The first screenshots of the game appeared in early October 2004. These depicted Volkswagen car races against a backdrop of three-dimensional natural scenery. The news article on TeamXbox website, dated 6 October 2004, aside from gameplay footage, mentioned that World Racing 2 would use an upgraded game engine from the prequel, with better shadows and lighting, as well as new mud and dust effects; and mentioned that the cars would be more elaborate, with more customisation options (i.e. the player changing the car's appearance).

The 11 November 2004 news article reported that the game would also feature the legendary English car AC Cobra produced by AC Cars from 1961 to 1967. A spokesman for the car company is also quoted as saying that the concern's employees were happy with the technological part of the game and the way the car has been recreated in virtual space.

Before the end of the year, it was reported that the game would include the possibility of applying vinyls to cars in the game, thus altering their appearance (notably, this aspect of the game was developed in conjunction with the company CFC CarFilm Components, whose speciality is vinyl production). It would also include a well-developed car damage system and feature the beauty contest winner Isabell from FHM magazine.

In late December 2004, the first World Racing 2 trailer showing off gameplay was unveiled.

At the end of February 2005, information about the game's racing locations appeared, where Egypt, Hawaii, Italy and Miami are mentioned.
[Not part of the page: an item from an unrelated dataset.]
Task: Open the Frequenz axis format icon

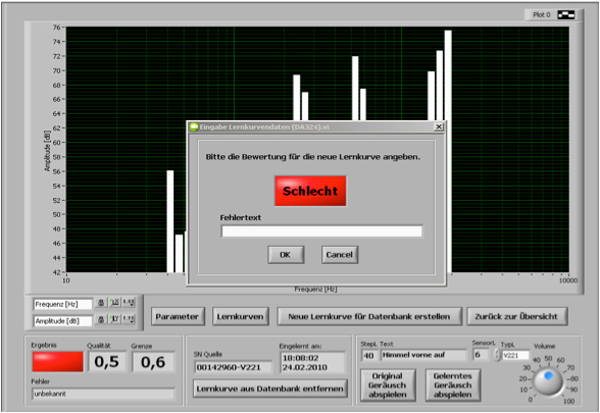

In April, a second video showing more gameplay appeared, and later in June, new screenshots appeared.

The game was released on 29 September 2005, and subsequently, several patches and demos were released.

On November 2, 2009, the developer Synetic unexpectedly released a patch after more than four years, resolving issues with the copy-protection driver on Windows 7. Once installed, the game can be launched without inserting the original DVD—a move that was received very positively by fans, especially since the update can also be applied on other operating systems. It also includes all bug fixes from previous patches.

==Reception==

The game was given mixed to negative reviews according to Metacritic.

Aggregate score
| Aggregator | Score |
|---|---|
| Metacritic | (Xbox) 47/100 (PC) 68/100 |

Review scores
| Publication | Score |
|---|---|
| GameSpot | (Xbox) 4.1/10 (PC) 4.4/10 |
| IGN | 4.5/10 |
| Official Xbox Magazine (UK) | 5.3/10 |
| Official Xbox Magazine (US) | 5/10 |
| PC Gamer (UK) | 6.8/10 |
| PlayStation 2 Mag | 5/10 |
| Total Video Games | 7/10 |

===Xbox===
The Xbox version was met with mixed to negative reception.

GameSpots reviewer Aaron Thomas said, "World Racing 2 makes a couple of key improvements on its predecessor, but it's still a substandard effort." Thomas praised the game for the impressive car damage, tracks and race models, and many improvements. Criticism included improvements not being fun, gameplay, menus, presentation, and sounds.

IGNs reviewer Douglass C. Perry said "Synetic has a basic grounding in good car physics and better-than-average artificial intelligence, which gives World Racing 2 an underlying level of quality. Unfortunately, its poor presentation, rough course design and horrific car designs add to the game's poor sense of balance and fairness." Perry liked the improvements and also the 480p resolution, but criticized the gameplay, and music. The replay system received mixed comments.

===Windows===

Reviews for the PC version of the game remained mixed, but were more positive. Aaron Thomas, reviewing the PC version for GameSpot, said: "World Racing 2 makes a couple of key improvements on its predecessor, but it's still a substandard effort." Nevertheless, Thomas praised the game for its impressive car damage, tracks and race models, as well as the better graphical quality compared to the Xbox version, as well as the presence of an online mode which the aforementioned version lacked.